Dataproc provisioner properties

The Dataproc provisioner in Cloud Data Fusion calls the Dataproc API to create and delete clusters in your Google Cloud projects. You can configure the clusters in the provisioner's settings.

For more information about compatibility between Cloud Data Fusion versions and Dataproc versions, see Version compatibility .

Properties

Property

Description

Project ID

The Google Cloud project where the Dataproc cluster gets created. The project must have the Dataproc API enabled.

Creator service account key

The service account key provided to the provisioner must have permission to access the Dataproc and Compute Engine APIs. Because your account key is sensitive, we recommend that you provide the account key using Secure Storage .

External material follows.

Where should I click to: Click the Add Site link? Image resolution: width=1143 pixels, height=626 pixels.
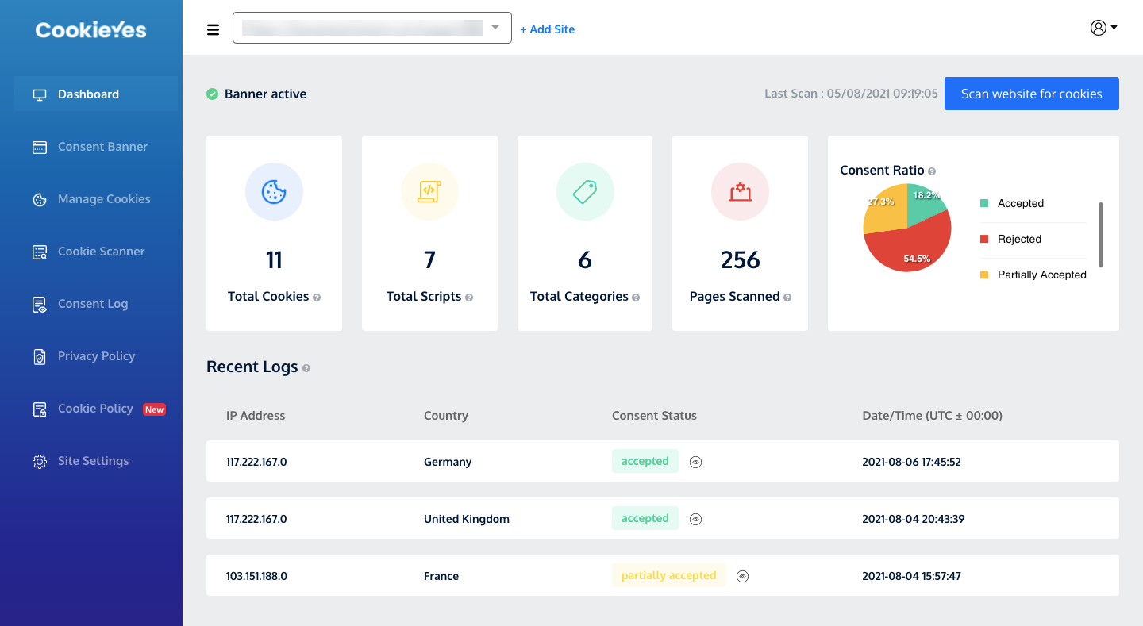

After you create the secure key, you can add it to a namespace or a system compute profile. For a namespace compute profile, click the shield and select the secure key. For a system compute profile, enter the name of the key in the Secure Account Keyfield.

Region

A geographical location where you can host your resources, such as the compute nodes for the Dataproc cluster.

Zone

An isolated deployment area within a region.

Network

The VPC network in your Google Cloud project that will be used when creating a Dataproc cluster.

Network host project ID

If the network resides in another Google Cloud project, enter the ID of that project. For a Shared VPC, enter the host project ID where the network resides.

Subnet

The subnet to use when creating clusters. It must be within the given network and in the region that the zone is in. If left blank, a subnet is selected based on the network and zone.

Runner service account

The service account name of the Dataproc virtual machines (VM) that are used for running programs. If left blank, the default Compute Engine service account is used.

Number of masters

The number of master nodes in the cluster. These nodes contain the YARN Resource Manager, HDFS NameNode, and all drivers. Must be set to 1or 3.

Default is 1.

Master machine type

The type of master machine to use. Select one of the following machine types:

In Cloud Data Fusion version 6.7.2 and later, the default is e2.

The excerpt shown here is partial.